INSTRUCTIONS FOR THE TASK =>
With the images removed, write out each record exactly as given.

Dataset records
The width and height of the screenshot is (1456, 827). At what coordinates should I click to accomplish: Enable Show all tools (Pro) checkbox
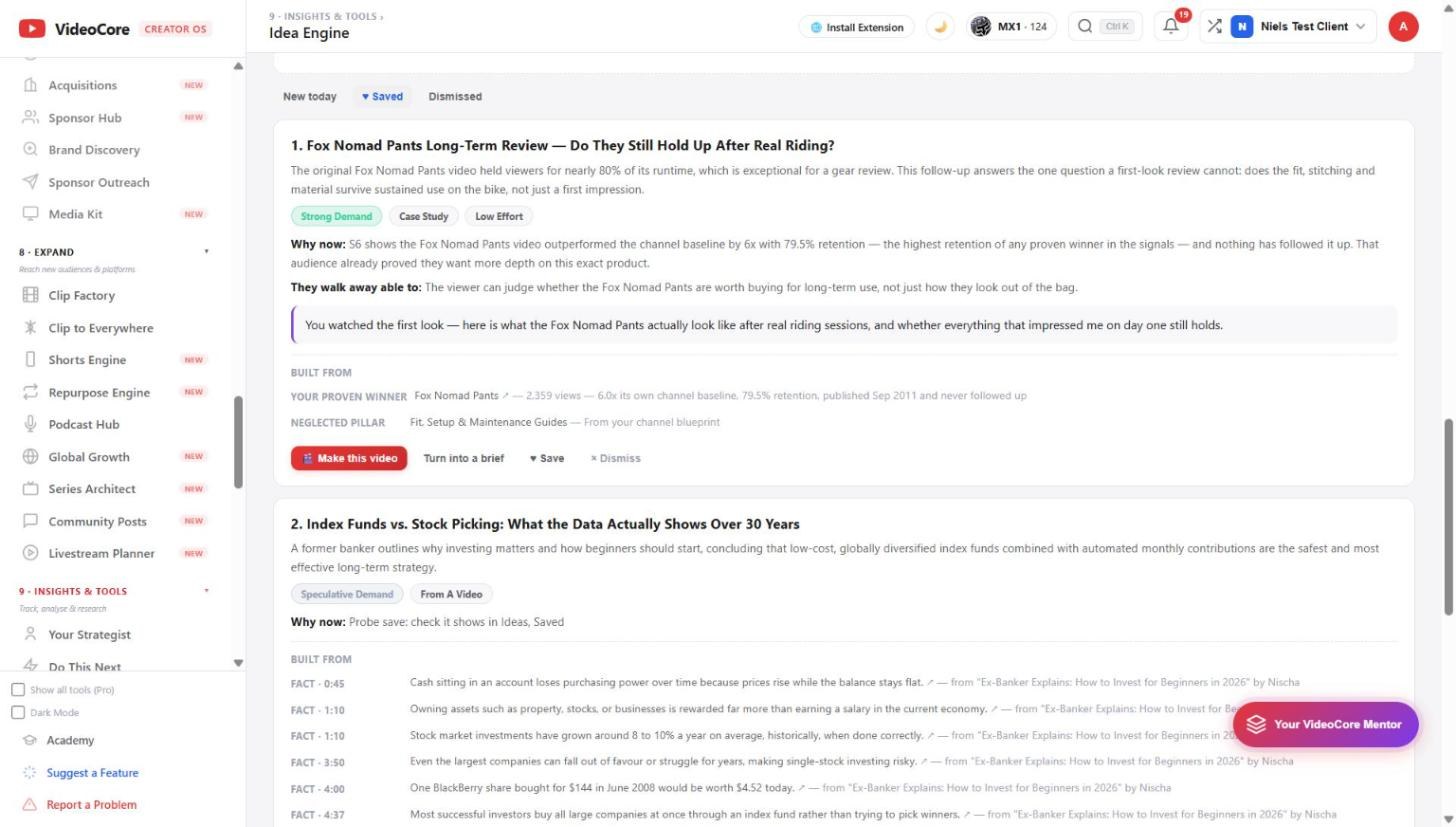click(x=18, y=690)
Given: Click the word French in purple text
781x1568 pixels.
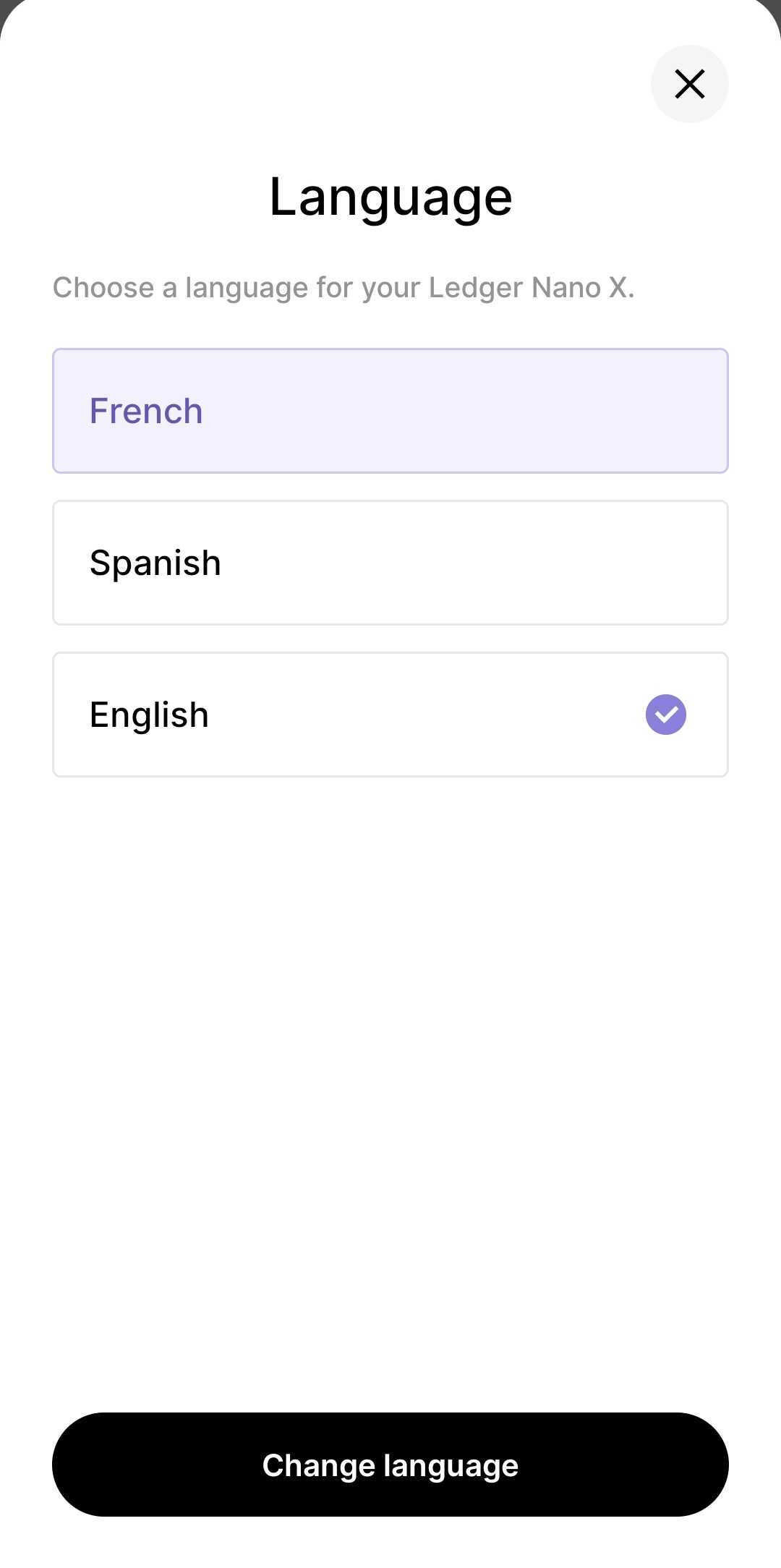Looking at the screenshot, I should tap(146, 411).
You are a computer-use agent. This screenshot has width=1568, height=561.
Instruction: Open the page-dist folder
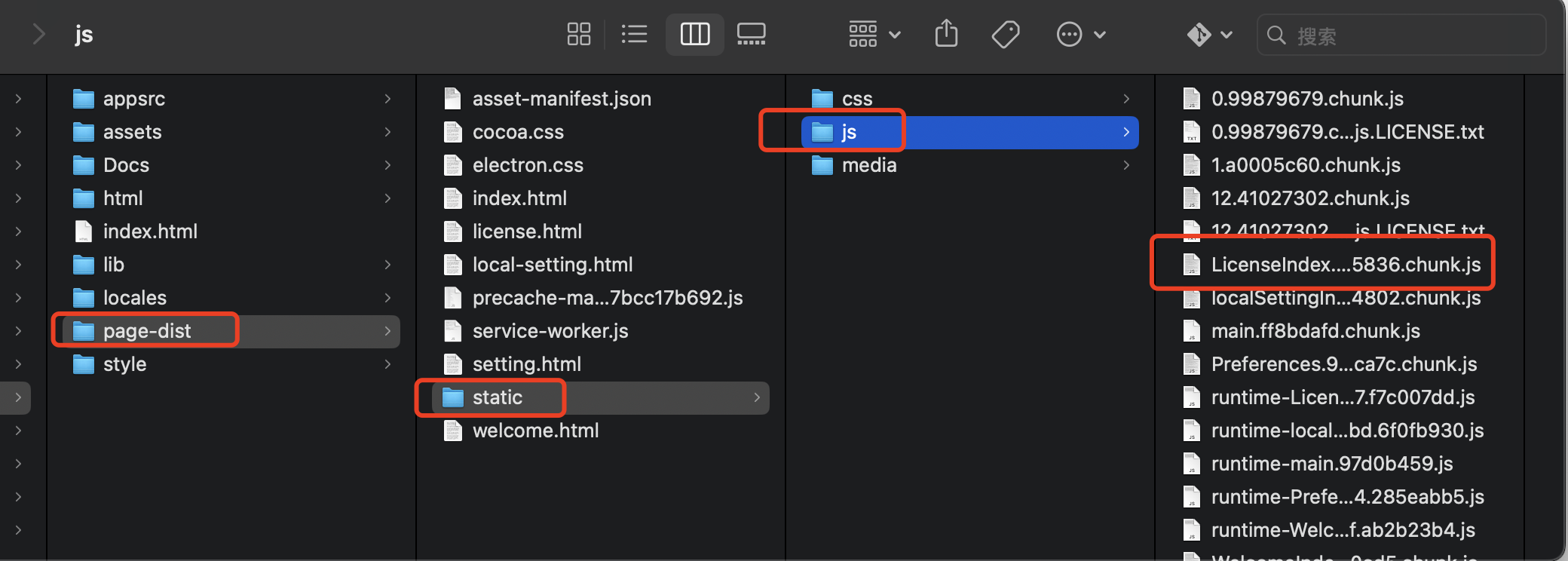(147, 331)
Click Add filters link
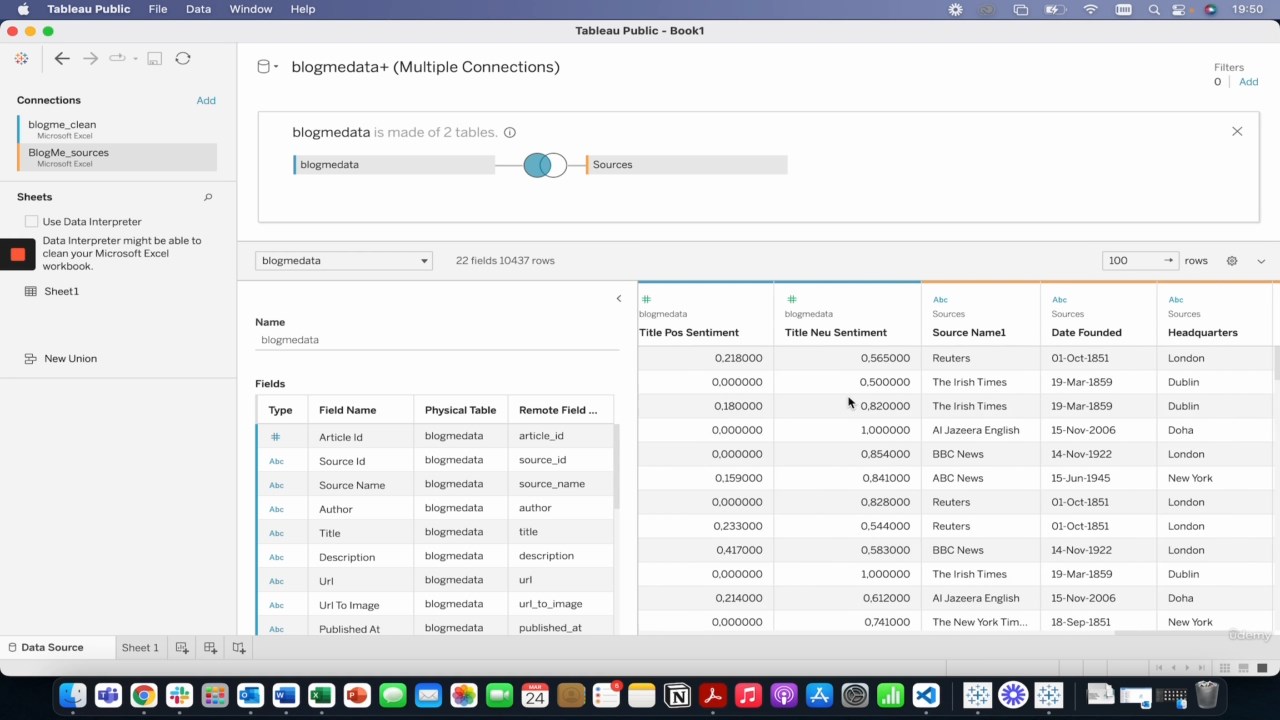Screen dimensions: 1280x720 tap(1249, 82)
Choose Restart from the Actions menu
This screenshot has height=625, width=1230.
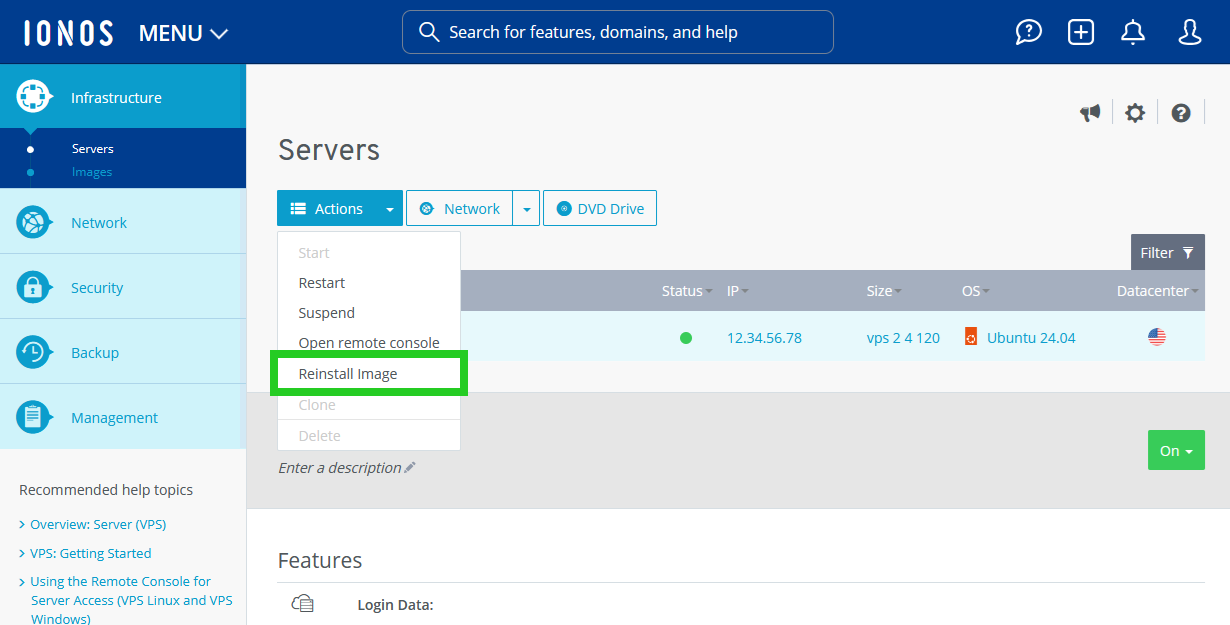[321, 282]
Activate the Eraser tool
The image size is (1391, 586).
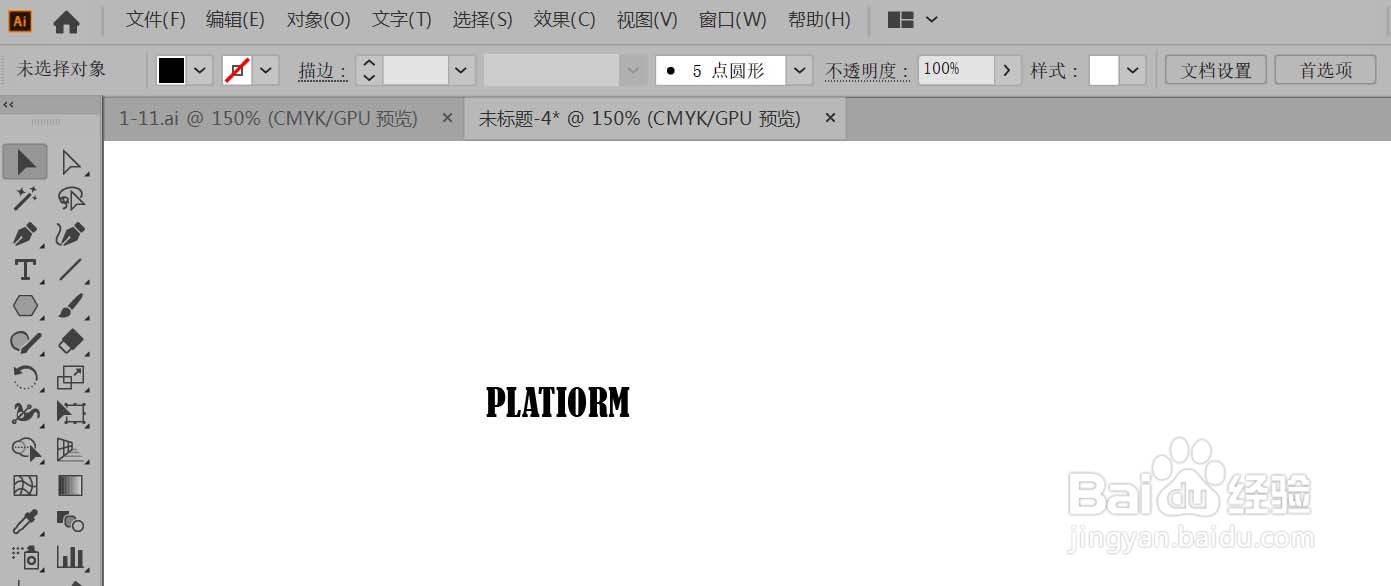(x=72, y=342)
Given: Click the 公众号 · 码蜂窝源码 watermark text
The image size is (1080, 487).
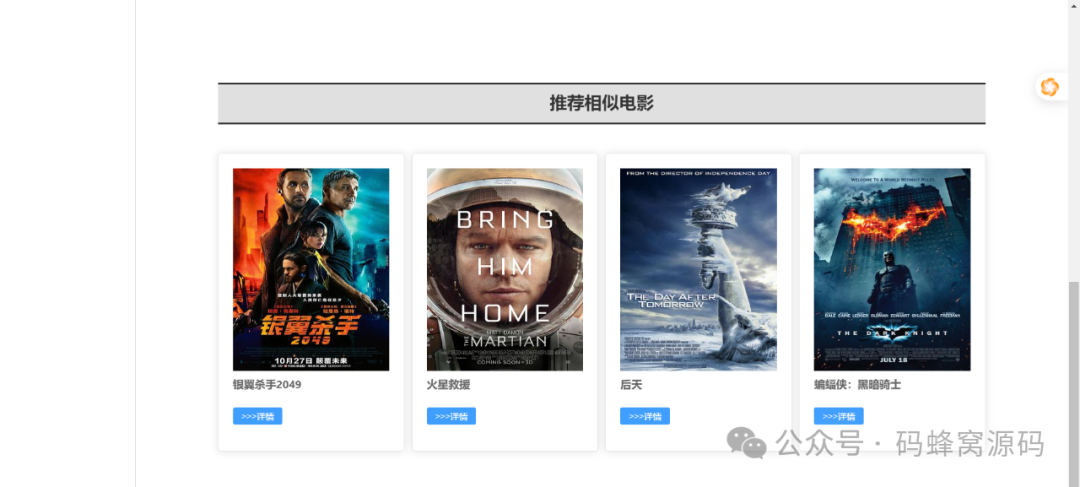Looking at the screenshot, I should 911,443.
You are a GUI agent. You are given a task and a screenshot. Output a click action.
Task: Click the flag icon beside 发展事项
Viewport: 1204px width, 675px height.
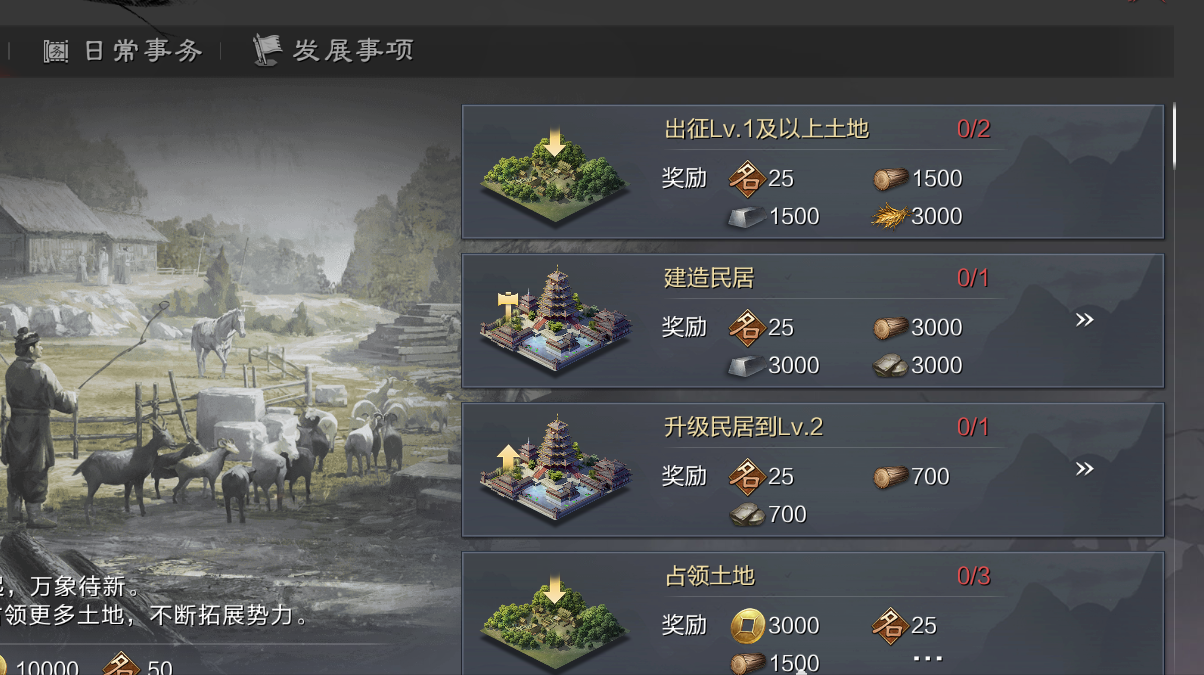(267, 50)
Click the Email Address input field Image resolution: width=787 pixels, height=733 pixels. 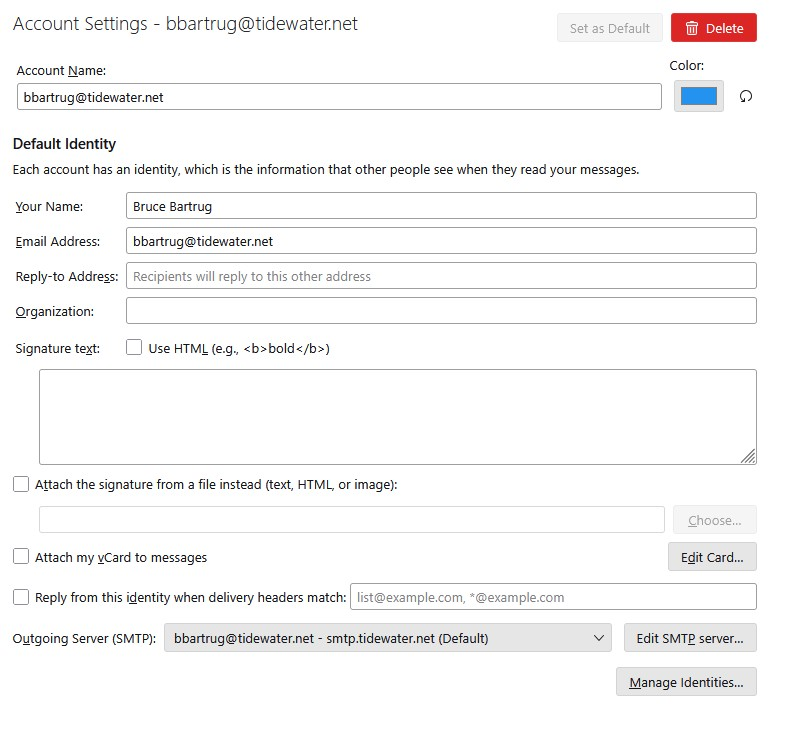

EXERCISE RESPONSE =>
The width and height of the screenshot is (1456, 827). At what coordinates should I click to accomplish: Enable Show all tools (Pro) checkbox
click(x=18, y=690)
Given: Click the word French in purple text
781x1568 pixels.
Looking at the screenshot, I should tap(146, 411).
You are a computer-use agent. This screenshot has width=1568, height=561.
Instruction: Open the page-dist folder
(147, 331)
Click Add filters link
Screen dimensions: 1280x720 tap(1249, 82)
Choose Restart from the Actions menu
This screenshot has height=625, width=1230.
[321, 282]
Activate the Eraser tool
The image size is (1391, 586).
(x=72, y=342)
Given: Click the 公众号 · 码蜂窝源码 watermark text
The image size is (1080, 487).
Looking at the screenshot, I should 911,443.
You are a GUI agent. You are given a task and a screenshot. Output a click action.
Task: Click the flag icon beside 发展事项
Viewport: 1204px width, 675px height.
(267, 50)
Click the Email Address input field Image resolution: width=787 pixels, height=733 pixels. 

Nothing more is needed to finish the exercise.